The energy of the particle is (|px|^2+|py|^2+|pz|^2)/2m ( e.g. mv^2/2=(mv)^2/2m) and that's where the energy relationship you wrote down comes from.

When they talk about lx, ly, lz space, just think of a 3 dimensional space, with points on the positive integer triplets. So [1,2,5] is in that space, but [1,1.72,5] is not, and [-1,2,5] is not.

 

[eudo]

One thing that I think is missing from the previous responses is this: You need to pick up a good intro to quantum mechanics book. The real problem is that you're trying to run without learning to walk first. That's a painful and inefficient way to go about things. It's like trying to teach yourself calculus without learning trigonometry. I'm guessing that as you get more and more into your book you're going to run into more cases like these.

A quantum particle in a box problem is solved pretty early on in any quantum 101 book, and your thermo book is clearly assuming you know this stuff cold.

So trust me, your life will be a lot easier and more enjoyable if you pick up that quantum book now.

 

[Rap]

One thing that I think is missing from the previous responses is this: You need to pick up a good intro to quantum mechanics book. The real problem is that you're trying to run without learning to walk first. That's a painful and inefficient way to go about things. It's like trying to teach yourself calculus without learning trigonometry. I'm guessing that as you get more and more into your book you're going to run into more cases like these.

A quantum particle in a box problem is solved pretty early on in any quantum 101 book, and your thermo book is clearly assuming you know this stuff cold.

So trust me, your life will be a lot easier and more enjoyable if you pick up that quantum book now.

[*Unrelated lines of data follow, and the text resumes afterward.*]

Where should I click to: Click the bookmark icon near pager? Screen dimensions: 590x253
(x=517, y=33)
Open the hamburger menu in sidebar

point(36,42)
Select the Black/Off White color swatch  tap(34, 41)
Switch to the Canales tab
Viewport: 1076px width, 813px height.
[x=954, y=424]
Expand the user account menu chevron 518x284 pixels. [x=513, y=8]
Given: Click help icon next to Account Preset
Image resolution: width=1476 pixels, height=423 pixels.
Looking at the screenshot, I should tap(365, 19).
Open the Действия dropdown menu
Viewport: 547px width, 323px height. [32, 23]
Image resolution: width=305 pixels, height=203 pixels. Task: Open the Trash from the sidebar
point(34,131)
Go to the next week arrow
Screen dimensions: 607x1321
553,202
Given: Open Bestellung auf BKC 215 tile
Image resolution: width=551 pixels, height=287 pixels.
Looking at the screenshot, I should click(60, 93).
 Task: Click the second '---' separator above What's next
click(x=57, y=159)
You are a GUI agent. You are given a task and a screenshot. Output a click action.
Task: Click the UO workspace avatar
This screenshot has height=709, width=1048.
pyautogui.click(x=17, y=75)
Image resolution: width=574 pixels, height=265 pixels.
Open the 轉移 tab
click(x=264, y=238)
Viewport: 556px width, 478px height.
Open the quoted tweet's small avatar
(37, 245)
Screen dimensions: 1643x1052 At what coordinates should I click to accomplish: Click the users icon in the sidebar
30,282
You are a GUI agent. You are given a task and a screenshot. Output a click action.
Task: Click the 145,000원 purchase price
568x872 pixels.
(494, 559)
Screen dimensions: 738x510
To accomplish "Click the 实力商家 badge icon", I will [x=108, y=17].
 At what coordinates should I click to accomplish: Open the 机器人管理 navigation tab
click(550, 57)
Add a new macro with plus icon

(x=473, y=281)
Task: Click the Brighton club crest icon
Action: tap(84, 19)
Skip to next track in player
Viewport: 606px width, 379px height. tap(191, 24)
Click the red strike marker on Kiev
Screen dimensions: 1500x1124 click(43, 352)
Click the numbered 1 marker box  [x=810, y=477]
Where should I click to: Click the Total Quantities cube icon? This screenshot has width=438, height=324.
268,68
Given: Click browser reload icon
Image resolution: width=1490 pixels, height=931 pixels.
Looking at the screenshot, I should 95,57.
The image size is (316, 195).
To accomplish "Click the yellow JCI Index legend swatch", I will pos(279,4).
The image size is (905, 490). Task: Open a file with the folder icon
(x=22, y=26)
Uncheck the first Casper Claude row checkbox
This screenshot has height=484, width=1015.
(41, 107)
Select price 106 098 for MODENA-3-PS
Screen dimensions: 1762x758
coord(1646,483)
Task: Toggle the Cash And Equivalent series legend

I agree, if you know little quantum mechanics, you need to get up to speed on that before tackling the quantum approach to thermodynamics.

 

[Aero51]

I was hoping that I could pick up some of the material as I went along, but it is clear that won't be sufficient. I'm thinking about auditing a modern physics class at my university, then continuing with stat thermo once a firm foundation has been developed.

 

[unchained1978]

Positions and momenta are represented by Hermitian operators in a hilbert space. Hermitian operators are a generalization of matrices such that A^{\dagger}=A, which gives rise to real eigenvalues and hence observable quantities (such as position, momentum, etc...). This will make much more sense if you've taken a course on linear algebra. Essentially, and operator is a matrix such that Ax=ax where A is your matrix in question, and a is the eigenvalue of that operator. The x's are the eigenvectors for this operator. For example, given a wavefunction \psi(x,t)=A_{0}e^{i\textbf{k} \cdot \textbf{x}-\omega t}, we can treat this wave function as an "eigenvector" of the momentum operator \hat p =-i\hbar\vec\nabla so that \hat p \psi(x,t)=\vec p \psi(x,t) given the deBroglie relations \vec p=\hbar \vec k. The position operator obeys a similar relationship.